SoTR Proposal: What if Tangle interviews a billionaire and a Tangle listener struggling financially?
I previously requested that Isaac bring on people with different viewpoints regarding the Epstein story, and I appreciated that he did that.
So for the billionaire discussion, what if Tangle brought on:
- a billionaire (maybe even a billionaire Tangle reader if one exists)
- a Tangle reader making below median income who is struggling to afford housing, food, or healthcare
Then people can hear both conversations and decide where their sympathies lie in terms of whether the system we’re living in is structured in a fair and just way.
And maybe that’s also how the conversations themselves could be framed. Not “are billionaires evil,” but whether a prosperous society is giving to and taking from people in a fair way.
If someone is struggling to afford housing, healthcare, or food for their kids, do we think that person is evil? Do we think they are taking more than their fair share from society? Or do we think they are just trying to get by in a system that is already hard for them? A lot of people are struggling right now. If we don’t think regular working people are evil or taking unfairly, then we should be willing to talk honestly about how the system treats them.
Regular working people often pay true tax rates around 20–30% when you include income and payroll taxes and compare taxes paid to what they actually earn. Meanwhile, according to ProPublica’s analysis of leaked IRS data, the 25 richest Americans paid a collective true tax rate of about 3.4% between 2014 and 2018. Warren Buffett’s was reportedly 0.1%, Jeff Bezos was under 1%, and Elon Musk was around 3%.
https://www.propublica.org/article/how-we-calculated-the-true-tax-rates-of-the-wealthiest
Extremely rich people can still exist. But should they legally pay a far lower true tax rate than regular working people? We can allow extreme wealth. We can let people keep enough that they couldn't spend it in a thousand lifetimes of pure luxury. Fine. The question is what happens beyond that, when wealth compounds so fast it couldn't be spent in a million lifetimes, and those additional gains are still taxed at a fraction of what a nurse or a teacher pays.

----------

BRIEF A.
According to the proposal text, what collective true tax rate did the 25 richest Americans pay between 2014 and 2018?
BRIEF B.
From the proposal text, output the passage that begins with the words "SoTR Proposal: What" and ends with the words "if one exists)", copied exactly.

----------

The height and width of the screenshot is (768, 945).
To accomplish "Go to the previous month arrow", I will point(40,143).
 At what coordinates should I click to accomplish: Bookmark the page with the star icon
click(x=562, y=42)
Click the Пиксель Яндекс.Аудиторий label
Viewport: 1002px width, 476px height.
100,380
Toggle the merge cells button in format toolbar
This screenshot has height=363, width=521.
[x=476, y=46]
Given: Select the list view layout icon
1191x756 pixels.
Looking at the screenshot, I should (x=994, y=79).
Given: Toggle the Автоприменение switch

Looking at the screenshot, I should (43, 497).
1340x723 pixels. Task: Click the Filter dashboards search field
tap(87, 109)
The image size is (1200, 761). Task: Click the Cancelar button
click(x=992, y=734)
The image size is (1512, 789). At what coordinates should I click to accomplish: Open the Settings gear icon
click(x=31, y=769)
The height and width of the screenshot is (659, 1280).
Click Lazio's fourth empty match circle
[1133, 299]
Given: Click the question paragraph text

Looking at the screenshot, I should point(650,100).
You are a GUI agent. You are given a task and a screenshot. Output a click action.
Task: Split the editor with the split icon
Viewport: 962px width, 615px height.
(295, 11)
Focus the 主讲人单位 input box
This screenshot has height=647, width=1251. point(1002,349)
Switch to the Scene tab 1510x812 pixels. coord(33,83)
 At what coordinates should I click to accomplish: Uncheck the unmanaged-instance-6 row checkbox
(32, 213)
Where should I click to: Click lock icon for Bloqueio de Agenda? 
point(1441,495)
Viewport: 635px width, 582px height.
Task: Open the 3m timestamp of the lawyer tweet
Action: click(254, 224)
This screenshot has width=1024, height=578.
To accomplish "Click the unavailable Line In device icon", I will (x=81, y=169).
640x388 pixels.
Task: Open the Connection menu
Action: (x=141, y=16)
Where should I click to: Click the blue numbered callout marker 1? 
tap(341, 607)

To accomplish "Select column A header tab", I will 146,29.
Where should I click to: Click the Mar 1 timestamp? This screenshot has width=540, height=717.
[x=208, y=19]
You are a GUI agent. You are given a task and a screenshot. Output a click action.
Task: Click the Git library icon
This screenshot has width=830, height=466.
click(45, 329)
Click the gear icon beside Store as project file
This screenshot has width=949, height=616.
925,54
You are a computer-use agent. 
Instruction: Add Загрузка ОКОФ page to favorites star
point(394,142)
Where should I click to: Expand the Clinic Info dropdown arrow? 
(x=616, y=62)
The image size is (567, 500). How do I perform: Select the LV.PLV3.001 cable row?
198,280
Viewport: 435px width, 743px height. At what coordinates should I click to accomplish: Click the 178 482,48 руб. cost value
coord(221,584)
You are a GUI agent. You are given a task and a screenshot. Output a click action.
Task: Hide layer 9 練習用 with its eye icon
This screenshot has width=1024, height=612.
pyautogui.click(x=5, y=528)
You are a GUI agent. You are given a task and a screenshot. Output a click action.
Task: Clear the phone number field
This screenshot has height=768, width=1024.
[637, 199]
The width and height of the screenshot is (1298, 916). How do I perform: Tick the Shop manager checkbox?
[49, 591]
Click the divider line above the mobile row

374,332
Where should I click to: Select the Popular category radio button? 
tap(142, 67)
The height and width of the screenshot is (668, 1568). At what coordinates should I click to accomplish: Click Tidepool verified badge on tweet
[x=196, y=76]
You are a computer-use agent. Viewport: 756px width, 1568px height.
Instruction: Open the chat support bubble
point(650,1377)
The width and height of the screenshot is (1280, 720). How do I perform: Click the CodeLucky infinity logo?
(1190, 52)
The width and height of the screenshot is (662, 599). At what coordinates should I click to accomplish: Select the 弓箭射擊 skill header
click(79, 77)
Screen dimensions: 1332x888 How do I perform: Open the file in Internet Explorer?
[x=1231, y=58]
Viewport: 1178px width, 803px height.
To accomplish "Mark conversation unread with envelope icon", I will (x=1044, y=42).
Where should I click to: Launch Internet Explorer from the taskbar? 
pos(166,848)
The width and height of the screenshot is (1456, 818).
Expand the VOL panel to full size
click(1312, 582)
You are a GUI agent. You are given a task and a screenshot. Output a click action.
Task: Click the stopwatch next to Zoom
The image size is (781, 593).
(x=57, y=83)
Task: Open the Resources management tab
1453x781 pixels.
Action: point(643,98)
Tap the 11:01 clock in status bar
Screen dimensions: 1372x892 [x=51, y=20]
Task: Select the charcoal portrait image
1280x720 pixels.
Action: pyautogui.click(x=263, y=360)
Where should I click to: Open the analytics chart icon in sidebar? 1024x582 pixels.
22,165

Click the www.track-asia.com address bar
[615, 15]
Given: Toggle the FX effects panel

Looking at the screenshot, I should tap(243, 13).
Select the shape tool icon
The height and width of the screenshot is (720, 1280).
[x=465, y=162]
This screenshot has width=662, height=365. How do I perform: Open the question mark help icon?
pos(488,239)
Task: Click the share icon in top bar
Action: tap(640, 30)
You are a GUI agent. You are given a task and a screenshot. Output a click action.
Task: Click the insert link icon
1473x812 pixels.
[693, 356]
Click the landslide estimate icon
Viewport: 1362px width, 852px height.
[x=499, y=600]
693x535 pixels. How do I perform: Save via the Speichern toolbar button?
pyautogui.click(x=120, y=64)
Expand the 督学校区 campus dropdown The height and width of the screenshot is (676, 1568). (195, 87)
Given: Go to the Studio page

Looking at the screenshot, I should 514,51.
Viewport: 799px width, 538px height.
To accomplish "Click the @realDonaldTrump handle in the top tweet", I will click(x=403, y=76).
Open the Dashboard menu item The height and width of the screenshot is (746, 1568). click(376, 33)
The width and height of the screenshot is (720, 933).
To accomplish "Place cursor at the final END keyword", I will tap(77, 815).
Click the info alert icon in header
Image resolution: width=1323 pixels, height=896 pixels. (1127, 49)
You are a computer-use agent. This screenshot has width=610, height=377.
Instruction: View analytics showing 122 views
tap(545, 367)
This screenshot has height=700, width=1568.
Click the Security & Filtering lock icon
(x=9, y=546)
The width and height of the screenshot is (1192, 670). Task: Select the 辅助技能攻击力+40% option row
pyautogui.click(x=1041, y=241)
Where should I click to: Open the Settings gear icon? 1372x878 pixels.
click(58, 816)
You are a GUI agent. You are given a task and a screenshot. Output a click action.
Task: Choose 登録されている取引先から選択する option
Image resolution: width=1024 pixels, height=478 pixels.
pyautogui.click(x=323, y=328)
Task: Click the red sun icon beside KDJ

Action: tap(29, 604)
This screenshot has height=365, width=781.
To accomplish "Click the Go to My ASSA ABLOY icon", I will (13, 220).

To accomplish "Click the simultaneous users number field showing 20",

----------

WRITTEN SOLUTION A.
About 3.4%.

WRITTEN SOLUTION B.
SoTR Proposal: What if Tangle interviews a billionaire and a Tangle listener struggling financially?
I previously requested that Isaac bring on people with different viewpoints regarding the Epstein story, and I appreciated that he did that.
So for the billionaire discussion, what if Tangle brought on:
- a billionaire (maybe even a billionaire Tangle reader if one exists)